I wonder to what extent the curves in the Compute vs. ELO graph flatten out to the right due to the inherent upper limit of ELO. Or conversely, to what extent the flattening indicates limits to this type of intelligence.
I'm trying to read that linked article by Eliezer now and holy crap, he could really use an editor that would tell him to cut out half of the text and maybe stop giving a comprehensive, wordy introduction to Eliezerism at the beginning of every text he writes.
A thought: Platt's Law is a specific case of Hofstadter's Law (which is also about AI, actually): It always takes longer than you think, even when you take into account Hofstadter's Law. Which fits with the "estimates recede at the rate of roughly one year per year". You make a guess, take into account Hofstadter's Law, then a year goes by, and you find yourself not really any closer, rinse and repeat.
Another thought: Platt's Law is about the size of "a generation", so Platt's Law-like estimates could be seen as another way of looking around and saying "it won't be THIS generation that figures it out".
Final thought: it seems to me that if you're going to take the "biological answer" approach, it would make more sense to look at how evolution got us here vs. how we're working on getting AI to a human level of performance. How many iterations and how "powerful" was each iteration for evolution to arrive at humans? How many iterations and how "powerful" an iteration has it taken for us to get from an AI as smart as an algae to whatever we have now.

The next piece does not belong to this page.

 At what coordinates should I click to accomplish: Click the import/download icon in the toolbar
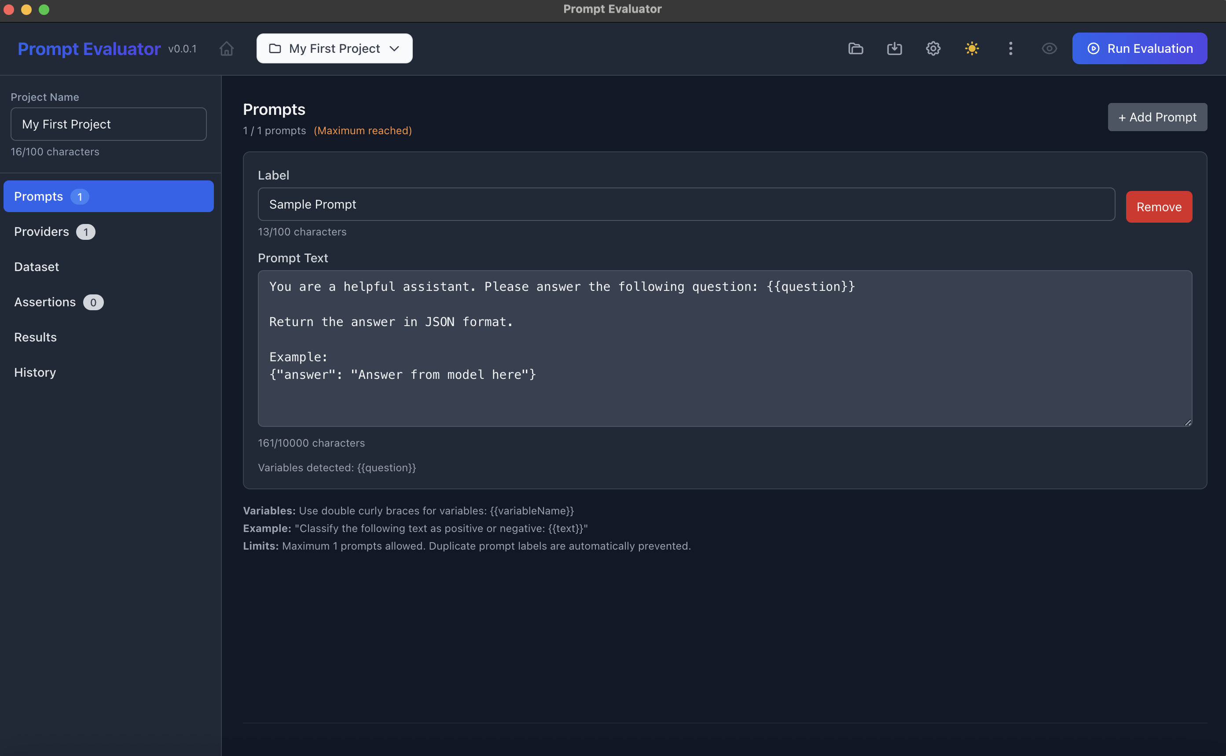[895, 49]
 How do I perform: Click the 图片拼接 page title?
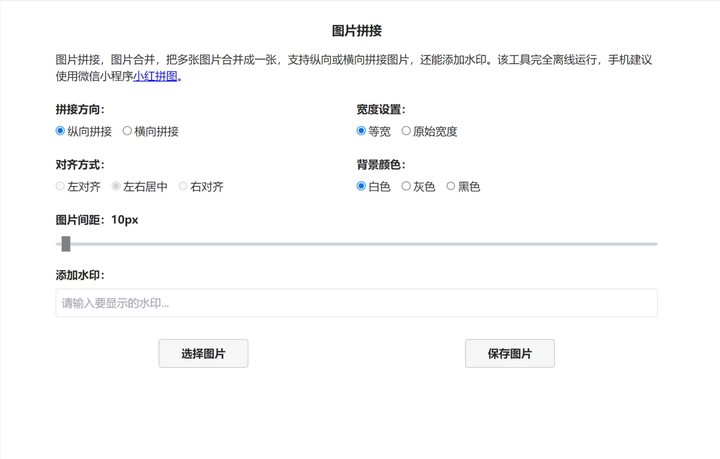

Aren't 10% missing from her weighing of the 6 models?
Not sure it makes much of a difference though
The implicit assumption is that we are not far from being able to reverse engineer the wiring of someone's brain, or perhaps some reference brain, and simulate it as a neural network and get a working human like intelligence. That's not a totally unreasonable idea, but we are no where close to being able to figure out all the synaptic connections in someone's brain. Really. It's not like the human genome or understanding a human cell. You can grab some DNA or a few cells from someone pretty easily, but just try and follow a brain's wiring.

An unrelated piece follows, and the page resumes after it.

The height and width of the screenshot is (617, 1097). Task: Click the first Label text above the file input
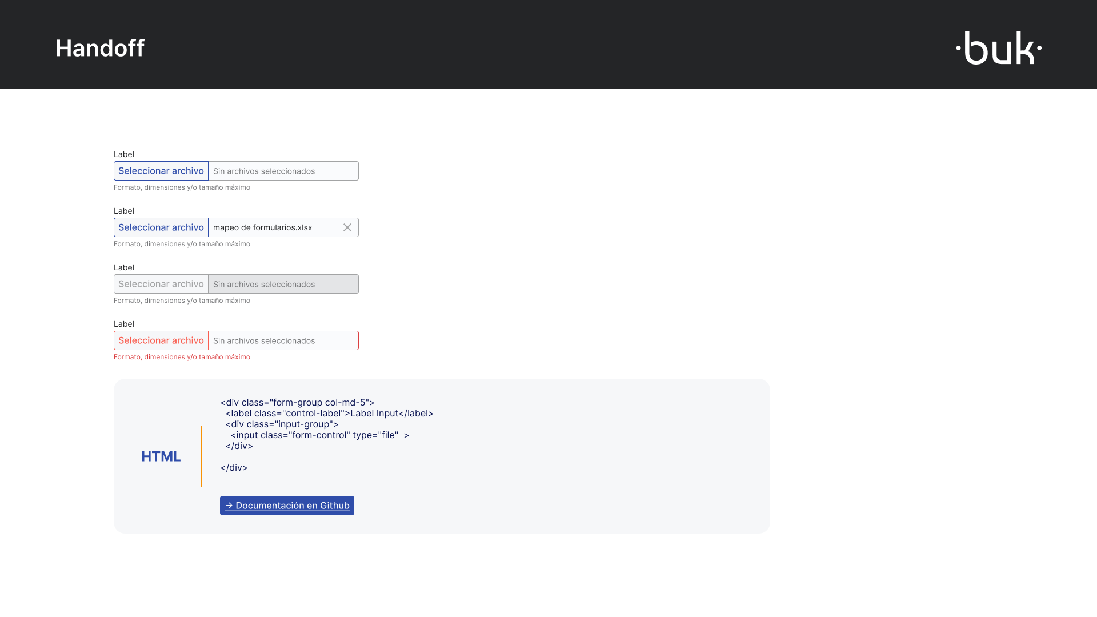[x=123, y=154]
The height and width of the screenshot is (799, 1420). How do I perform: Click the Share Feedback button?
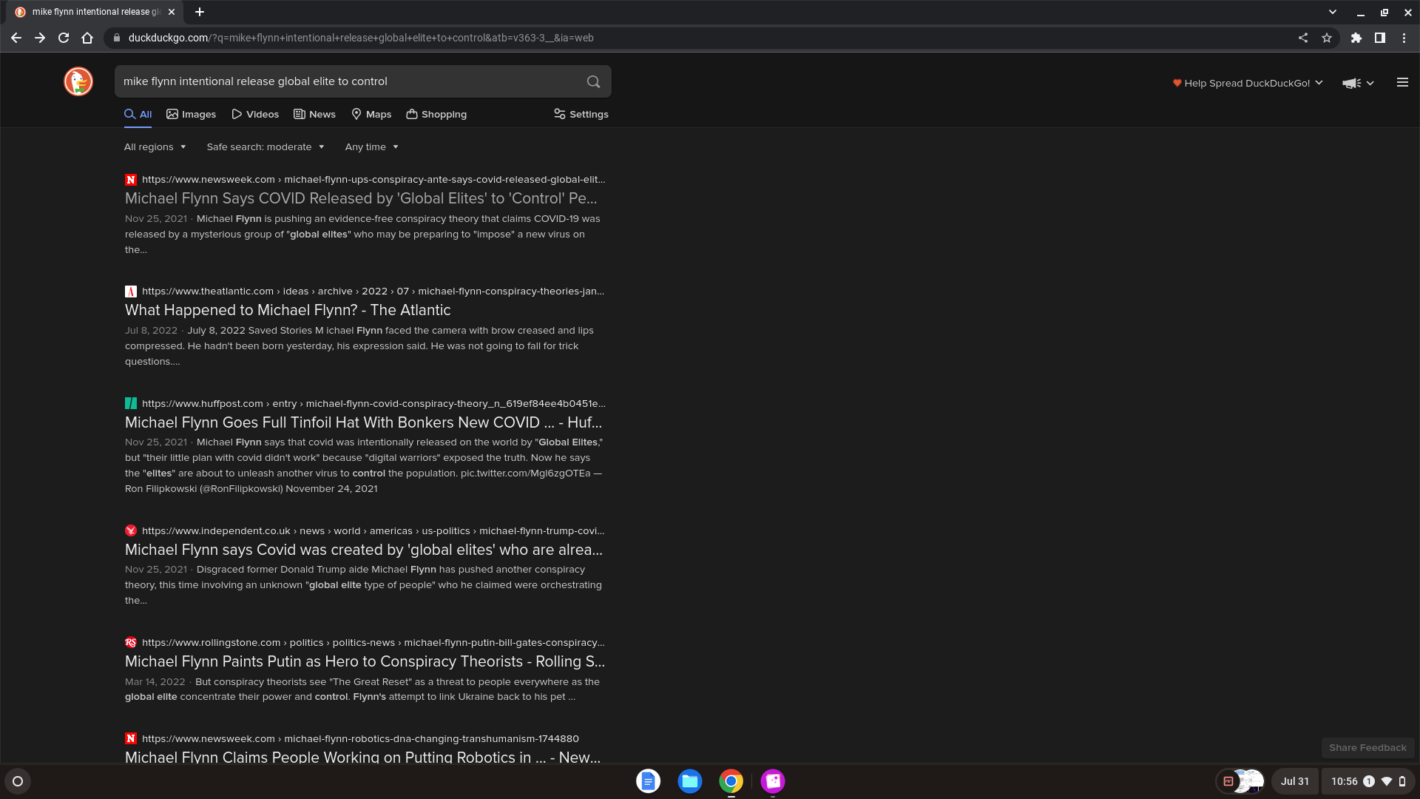click(x=1367, y=748)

No, we are not going to be able to use ML to figure out the wiring based on some training set. We can probably get such a system to do something interesting, but it isn't going to be thinking like a human. ML algorithms are just not robust enough. Visual recognition algorithms fall apart if you change a handful of pixels, and even things like AlphaFold collapse if you vary the amino acid sequence. Sure, people fall apart too, but an AI that can't tell a hat from a car if a couple of visual cells produce bogus outputs isn't behaving like a human.
Then, there's all the other stuff the brain does, and it's not just the nerve cells. The glial cells and astrocytes do things that we are just getting a glimpse of. It's not like brains don't rewire themselves now and then. There's Hebb's rule: neurons that fire together, wire together, and we barely have a clue of how that works at a functional level, so good luck simulating it.

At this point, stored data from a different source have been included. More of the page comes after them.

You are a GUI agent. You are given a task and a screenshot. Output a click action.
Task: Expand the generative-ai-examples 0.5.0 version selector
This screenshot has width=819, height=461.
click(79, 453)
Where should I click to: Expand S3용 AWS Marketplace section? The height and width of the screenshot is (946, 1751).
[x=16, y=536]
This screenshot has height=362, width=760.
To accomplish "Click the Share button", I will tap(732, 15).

Closer to home, the brain is full of structures that embed assumptions about an animal needs to process information to survive and reproduce. The thing is that we don't know what all of these structures are and what they do. Useful ML algorithms also embed assumptions. Rodney Brooks pointed out that the convolution algorithms used in ML object identification algorithms embed assumptions about size and location invariance. MLs don't learn that from training sets. People write code that moves a recognition window around the image and varies its size. (Brooks has been a leader in the AI/ML world since the 1980s, and his rodneybrooks.com blog is full of good informed analysis of the field and its capabilities.)
Maybe I'm too cynical, but I'll go with Brooks' NIML, not in my lifetime.